'''

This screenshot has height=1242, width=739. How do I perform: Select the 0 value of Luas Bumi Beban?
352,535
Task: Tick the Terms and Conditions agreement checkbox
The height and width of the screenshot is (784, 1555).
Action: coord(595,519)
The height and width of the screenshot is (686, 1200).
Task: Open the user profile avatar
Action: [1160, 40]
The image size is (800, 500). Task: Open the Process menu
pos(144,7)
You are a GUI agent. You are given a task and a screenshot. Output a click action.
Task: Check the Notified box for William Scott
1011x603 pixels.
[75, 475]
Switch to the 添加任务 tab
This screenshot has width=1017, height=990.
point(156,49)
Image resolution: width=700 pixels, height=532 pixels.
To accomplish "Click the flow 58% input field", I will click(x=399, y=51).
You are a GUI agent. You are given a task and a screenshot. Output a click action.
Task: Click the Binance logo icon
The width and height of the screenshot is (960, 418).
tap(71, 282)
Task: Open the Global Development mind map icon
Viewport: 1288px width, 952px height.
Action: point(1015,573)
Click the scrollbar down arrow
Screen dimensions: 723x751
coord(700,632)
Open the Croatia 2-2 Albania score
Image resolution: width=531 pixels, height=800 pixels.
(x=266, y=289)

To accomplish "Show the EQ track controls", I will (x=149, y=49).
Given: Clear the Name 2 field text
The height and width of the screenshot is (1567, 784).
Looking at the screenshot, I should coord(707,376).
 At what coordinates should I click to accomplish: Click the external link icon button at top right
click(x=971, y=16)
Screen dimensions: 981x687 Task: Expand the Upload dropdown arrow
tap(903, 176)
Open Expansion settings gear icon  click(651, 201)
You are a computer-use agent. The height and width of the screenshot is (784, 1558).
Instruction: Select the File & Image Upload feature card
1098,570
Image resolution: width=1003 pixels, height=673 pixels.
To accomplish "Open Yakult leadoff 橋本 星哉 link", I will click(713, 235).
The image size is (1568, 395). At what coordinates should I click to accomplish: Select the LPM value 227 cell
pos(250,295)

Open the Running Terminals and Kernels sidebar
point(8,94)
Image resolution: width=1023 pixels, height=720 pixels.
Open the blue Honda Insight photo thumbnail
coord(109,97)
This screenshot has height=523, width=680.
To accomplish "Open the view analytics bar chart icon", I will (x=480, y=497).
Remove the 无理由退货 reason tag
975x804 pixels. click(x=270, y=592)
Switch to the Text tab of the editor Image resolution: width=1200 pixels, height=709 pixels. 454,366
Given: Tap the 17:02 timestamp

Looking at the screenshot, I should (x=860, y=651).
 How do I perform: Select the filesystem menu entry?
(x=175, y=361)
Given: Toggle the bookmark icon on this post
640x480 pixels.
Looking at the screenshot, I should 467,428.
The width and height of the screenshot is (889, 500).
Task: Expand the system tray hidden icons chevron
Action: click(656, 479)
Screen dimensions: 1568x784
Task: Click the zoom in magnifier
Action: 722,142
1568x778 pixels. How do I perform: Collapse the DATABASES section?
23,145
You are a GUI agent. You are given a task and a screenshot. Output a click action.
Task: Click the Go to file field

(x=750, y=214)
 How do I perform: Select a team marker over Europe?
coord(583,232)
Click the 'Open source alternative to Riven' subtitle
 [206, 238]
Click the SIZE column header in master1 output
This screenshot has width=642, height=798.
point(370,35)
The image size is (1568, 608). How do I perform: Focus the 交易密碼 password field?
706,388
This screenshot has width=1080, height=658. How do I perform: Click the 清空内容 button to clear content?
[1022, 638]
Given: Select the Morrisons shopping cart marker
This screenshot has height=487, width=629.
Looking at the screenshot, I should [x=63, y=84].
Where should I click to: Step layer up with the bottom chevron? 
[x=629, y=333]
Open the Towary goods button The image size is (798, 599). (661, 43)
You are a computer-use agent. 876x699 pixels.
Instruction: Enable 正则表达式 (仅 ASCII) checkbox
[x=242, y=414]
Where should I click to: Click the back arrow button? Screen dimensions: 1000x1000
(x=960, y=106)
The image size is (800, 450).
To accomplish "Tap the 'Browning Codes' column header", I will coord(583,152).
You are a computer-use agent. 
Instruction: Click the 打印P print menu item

'''

=== Instructions for the task ===
The response must reproduce the whole listing exactly.

=== Solution below ===
This screenshot has height=1242, width=739. How do I perform: Select the 0 value of Luas Bumi Beban?
352,535
Task: Tick the Terms and Conditions agreement checkbox
The height and width of the screenshot is (784, 1555).
Action: coord(595,519)
The height and width of the screenshot is (686, 1200).
Task: Open the user profile avatar
Action: [1160, 40]
The image size is (800, 500). Task: Open the Process menu
pos(144,7)
You are a GUI agent. You are given a task and a screenshot. Output a click action.
Task: Check the Notified box for William Scott
1011x603 pixels.
[75, 475]
Switch to the 添加任务 tab
This screenshot has width=1017, height=990.
point(156,49)
Image resolution: width=700 pixels, height=532 pixels.
To accomplish "Click the flow 58% input field", I will click(x=399, y=51).
You are a GUI agent. You are given a task and a screenshot. Output a click action.
Task: Click the Binance logo icon
The width and height of the screenshot is (960, 418).
tap(71, 282)
Task: Open the Global Development mind map icon
Viewport: 1288px width, 952px height.
Action: point(1015,573)
Click the scrollbar down arrow
Screen dimensions: 723x751
coord(700,632)
Open the Croatia 2-2 Albania score
Image resolution: width=531 pixels, height=800 pixels.
(x=266, y=289)

To accomplish "Show the EQ track controls", I will (x=149, y=49).
Given: Clear the Name 2 field text
The height and width of the screenshot is (1567, 784).
Looking at the screenshot, I should coord(707,376).
 At what coordinates should I click to accomplish: Click the external link icon button at top right
click(x=971, y=16)
Screen dimensions: 981x687 Task: Expand the Upload dropdown arrow
tap(903, 176)
Open Expansion settings gear icon  click(651, 201)
You are a computer-use agent. The height and width of the screenshot is (784, 1558).
Instruction: Select the File & Image Upload feature card
1098,570
Image resolution: width=1003 pixels, height=673 pixels.
To accomplish "Open Yakult leadoff 橋本 星哉 link", I will click(713, 235).
The image size is (1568, 395). At what coordinates should I click to accomplish: Select the LPM value 227 cell
pos(250,295)

Open the Running Terminals and Kernels sidebar
point(8,94)
Image resolution: width=1023 pixels, height=720 pixels.
Open the blue Honda Insight photo thumbnail
coord(109,97)
This screenshot has height=523, width=680.
To accomplish "Open the view analytics bar chart icon", I will (x=480, y=497).
Remove the 无理由退货 reason tag
975x804 pixels. click(x=270, y=592)
Switch to the Text tab of the editor Image resolution: width=1200 pixels, height=709 pixels. 454,366
Given: Tap the 17:02 timestamp

Looking at the screenshot, I should (x=860, y=651).
 How do I perform: Select the filesystem menu entry?
(x=175, y=361)
Given: Toggle the bookmark icon on this post
640x480 pixels.
Looking at the screenshot, I should 467,428.
The width and height of the screenshot is (889, 500).
Task: Expand the system tray hidden icons chevron
Action: click(656, 479)
Screen dimensions: 1568x784
Task: Click the zoom in magnifier
Action: 722,142
1568x778 pixels. How do I perform: Collapse the DATABASES section?
23,145
You are a GUI agent. You are given a task and a screenshot. Output a click action.
Task: Click the Go to file field

(x=750, y=214)
 How do I perform: Select a team marker over Europe?
coord(583,232)
Click the 'Open source alternative to Riven' subtitle
 [206, 238]
Click the SIZE column header in master1 output
This screenshot has width=642, height=798.
point(370,35)
The image size is (1568, 608). How do I perform: Focus the 交易密碼 password field?
706,388
This screenshot has width=1080, height=658. How do I perform: Click the 清空内容 button to clear content?
[1022, 638]
Given: Select the Morrisons shopping cart marker
This screenshot has height=487, width=629.
Looking at the screenshot, I should [x=63, y=84].
Where should I click to: Step layer up with the bottom chevron? 
[x=629, y=333]
Open the Towary goods button The image size is (798, 599). (661, 43)
You are a computer-use agent. 876x699 pixels.
Instruction: Enable 正则表达式 (仅 ASCII) checkbox
[x=242, y=414]
Where should I click to: Click the back arrow button? Screen dimensions: 1000x1000
(x=960, y=106)
The image size is (800, 450).
To accomplish "Tap the 'Browning Codes' column header", I will coord(583,152).
You are a computer-use agent. 
Instruction: Click the 打印P print menu item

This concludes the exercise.